# Short problem
How many lines in the rows below contain the string "icon", with case counting? Reply with the number alone.

# Raw records
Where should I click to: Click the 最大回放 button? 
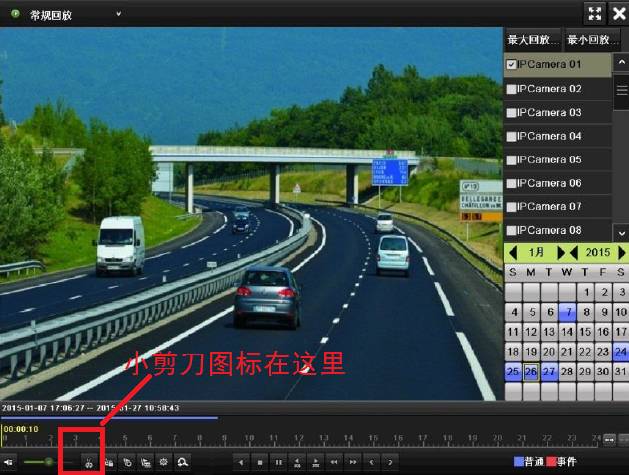tap(531, 41)
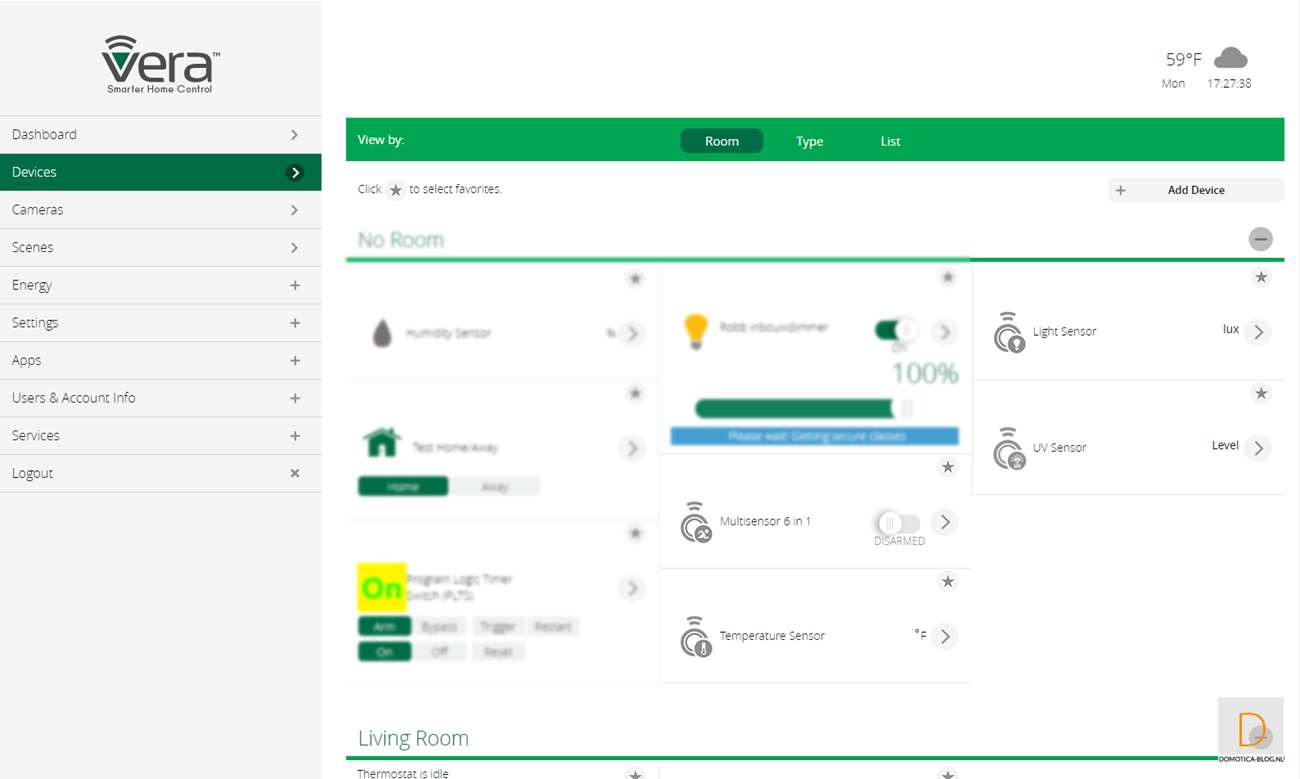Star the UV Sensor as favorite
This screenshot has width=1300, height=779.
[1261, 394]
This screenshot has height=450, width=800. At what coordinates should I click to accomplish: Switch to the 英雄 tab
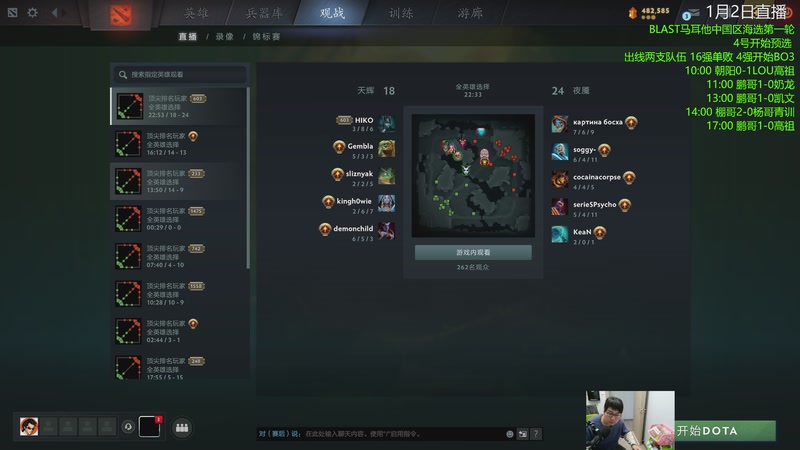click(196, 13)
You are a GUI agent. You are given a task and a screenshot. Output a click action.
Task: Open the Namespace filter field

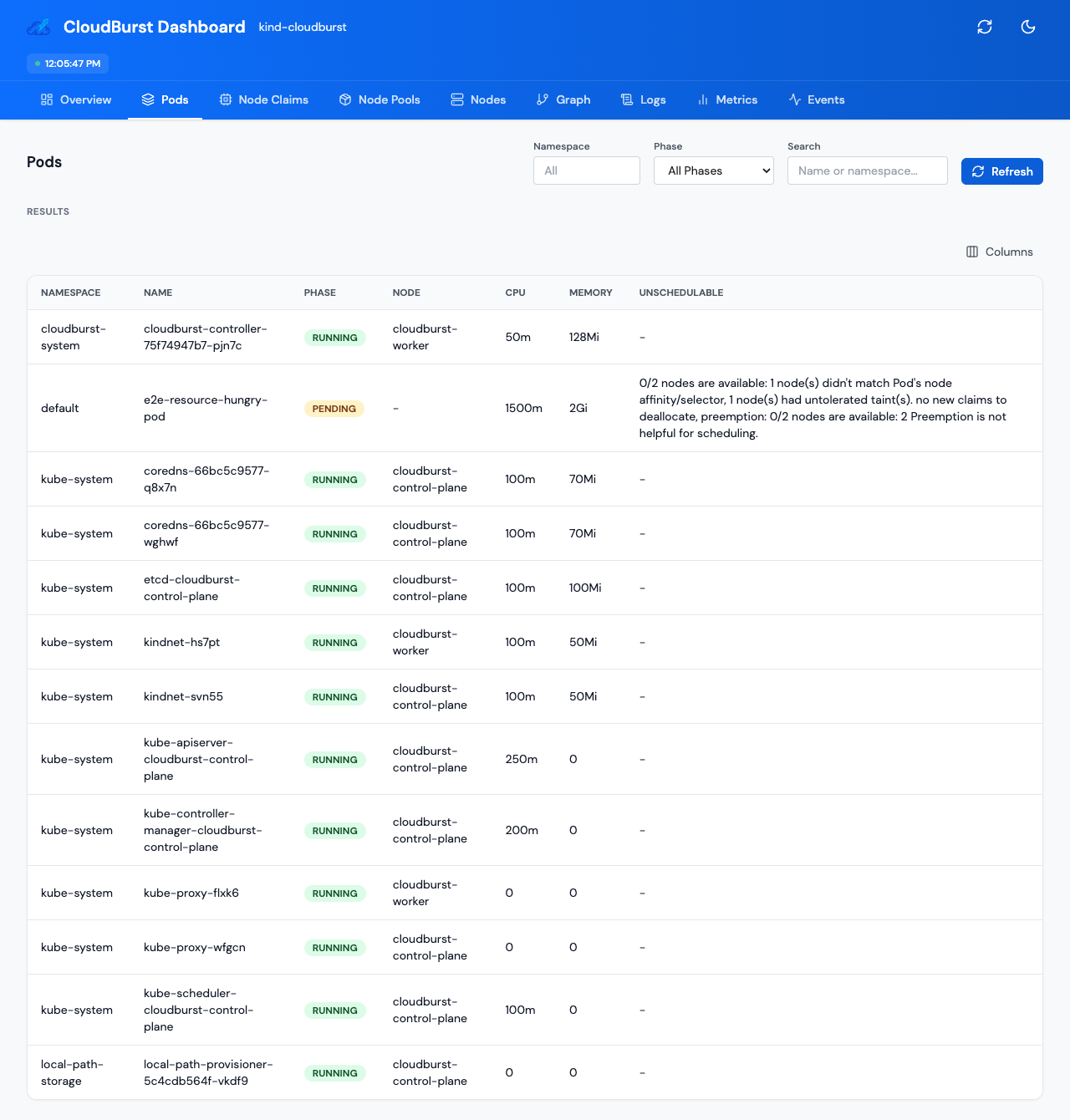pos(586,171)
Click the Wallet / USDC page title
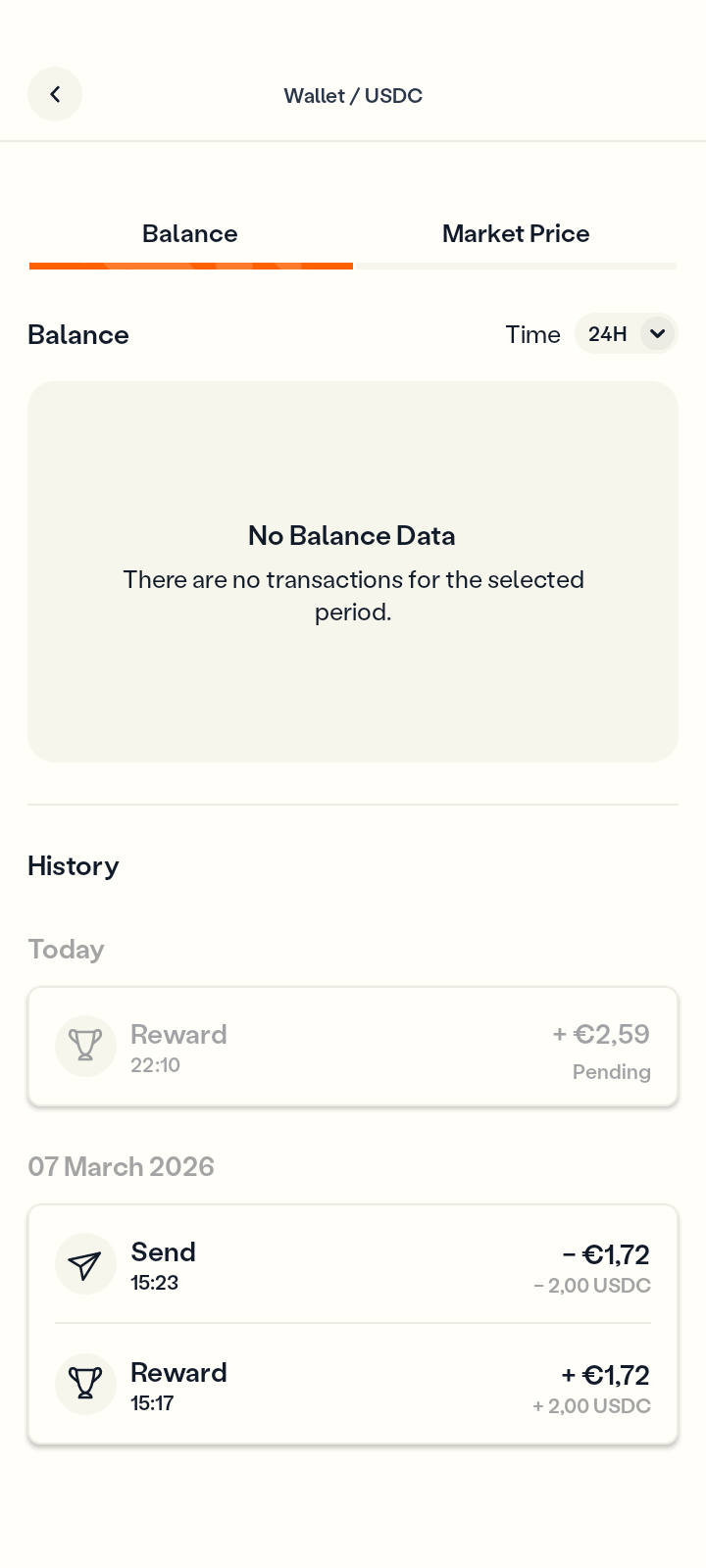The height and width of the screenshot is (1568, 706). point(353,95)
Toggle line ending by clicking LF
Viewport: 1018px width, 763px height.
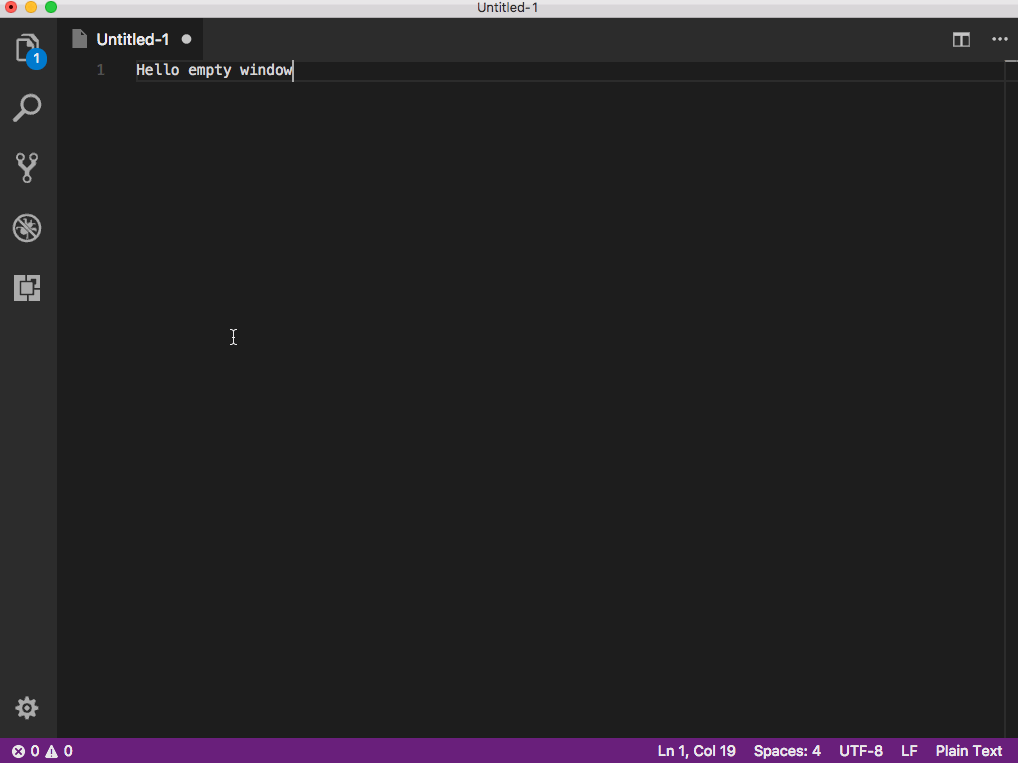[908, 751]
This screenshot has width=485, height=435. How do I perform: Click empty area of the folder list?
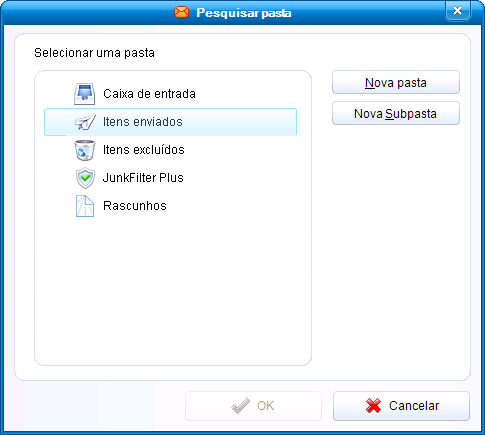coord(173,287)
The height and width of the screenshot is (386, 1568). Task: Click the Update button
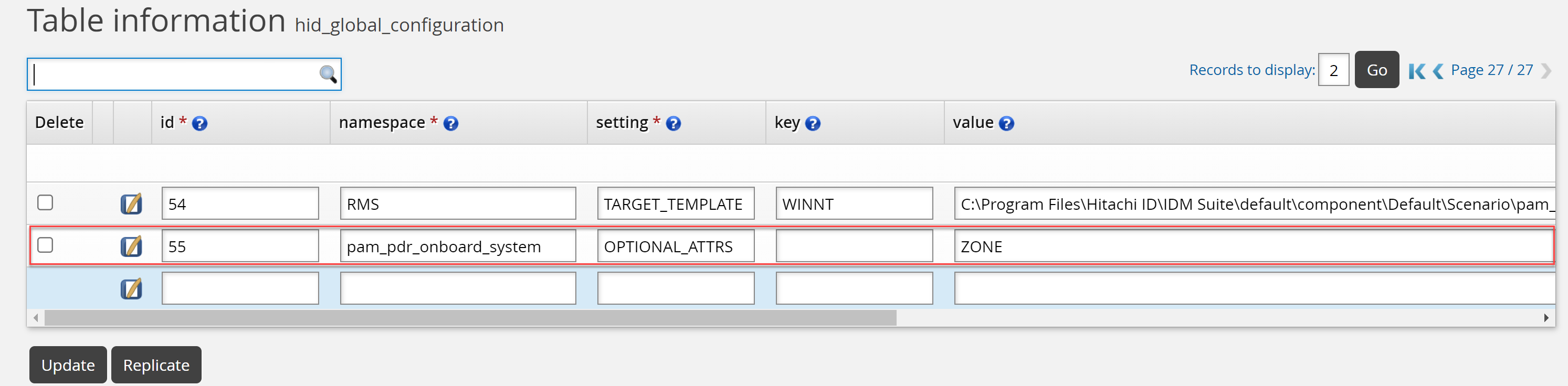(x=68, y=364)
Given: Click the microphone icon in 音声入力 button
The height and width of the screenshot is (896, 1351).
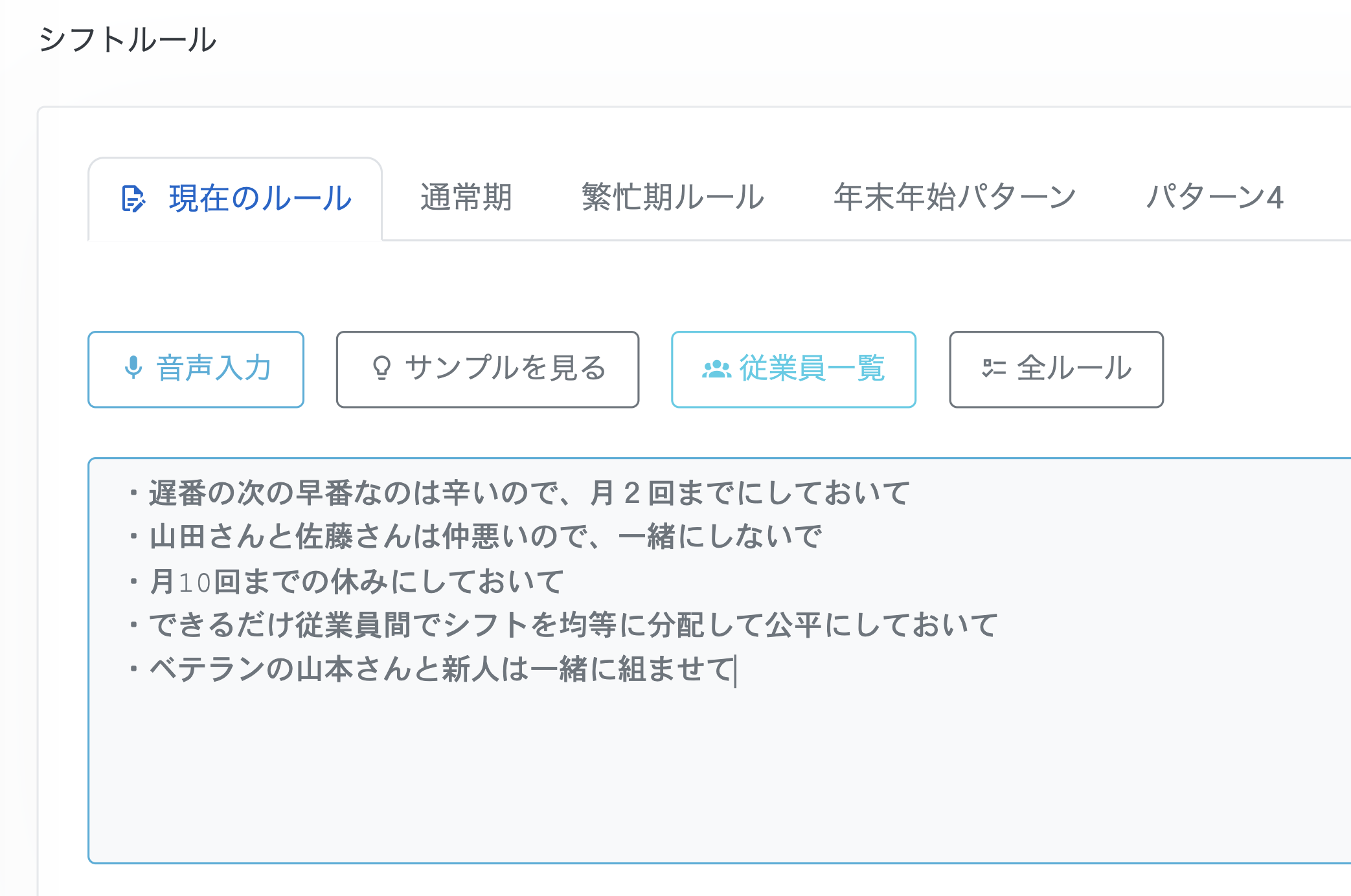Looking at the screenshot, I should click(134, 368).
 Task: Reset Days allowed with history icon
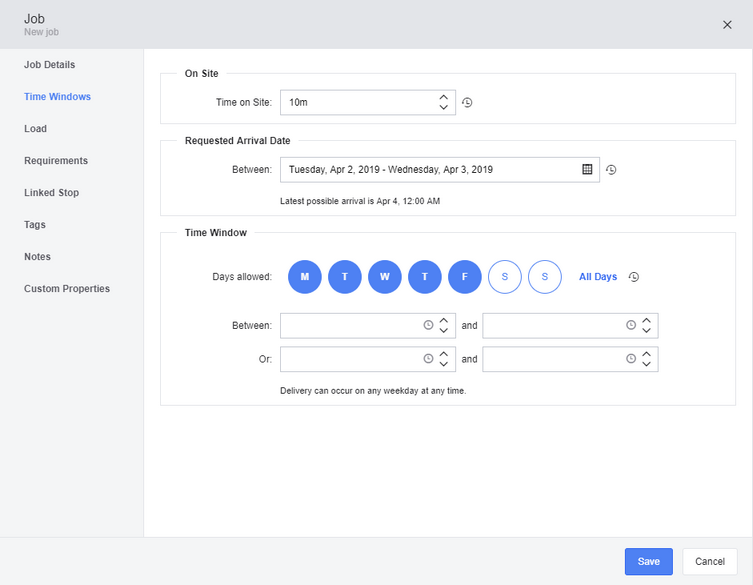(x=634, y=277)
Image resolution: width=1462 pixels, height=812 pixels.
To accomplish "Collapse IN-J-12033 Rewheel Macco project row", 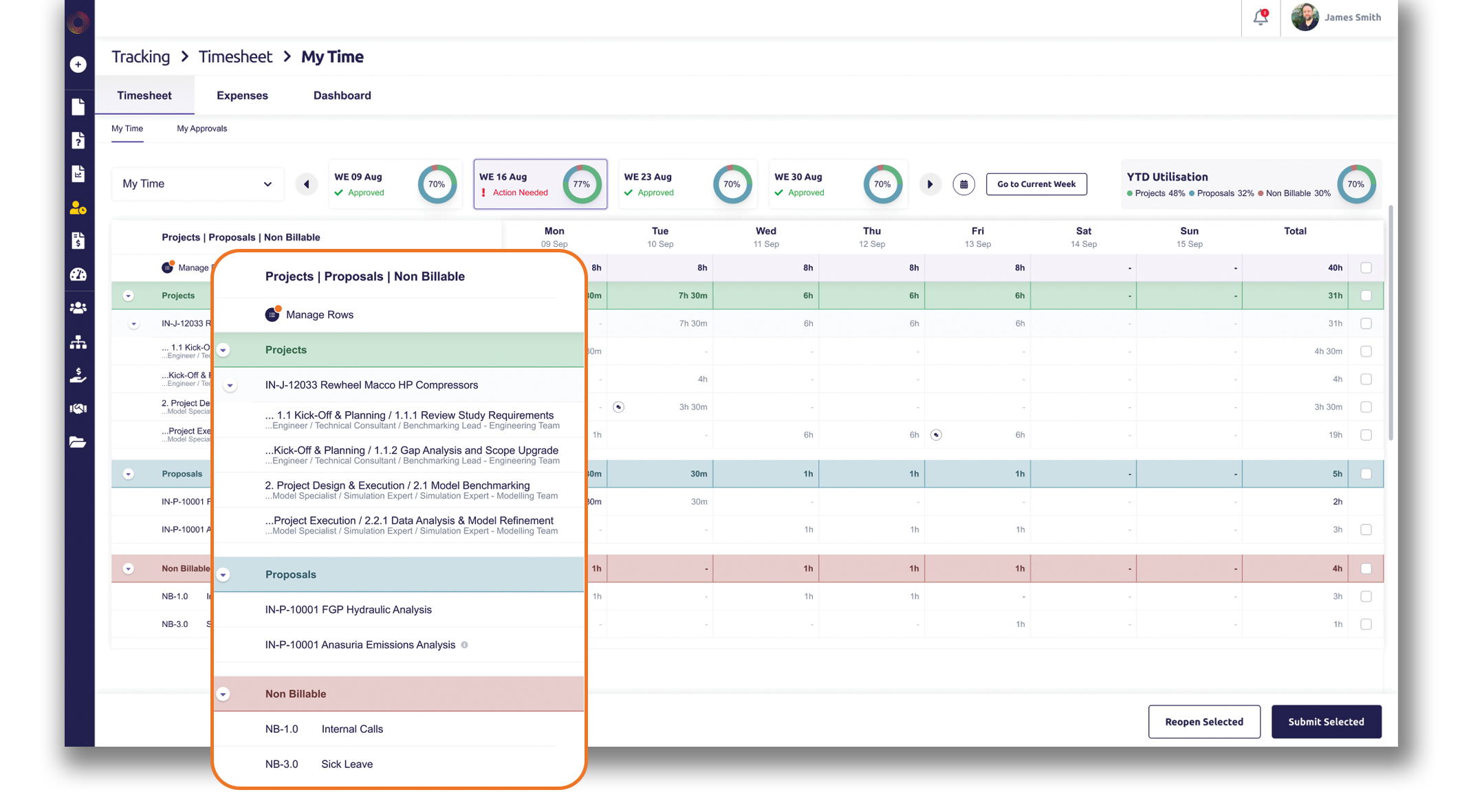I will tap(230, 386).
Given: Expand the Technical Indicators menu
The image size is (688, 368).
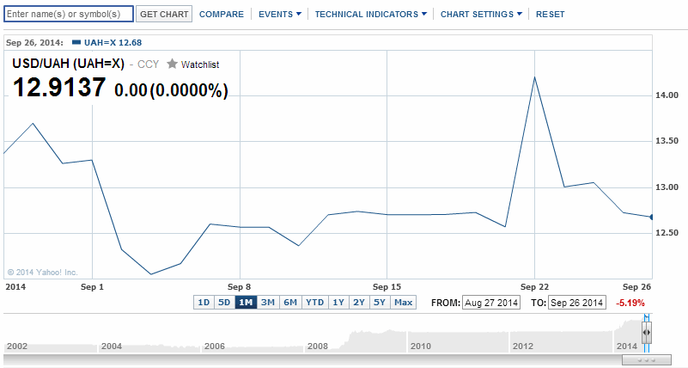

# Answer to the exercise
2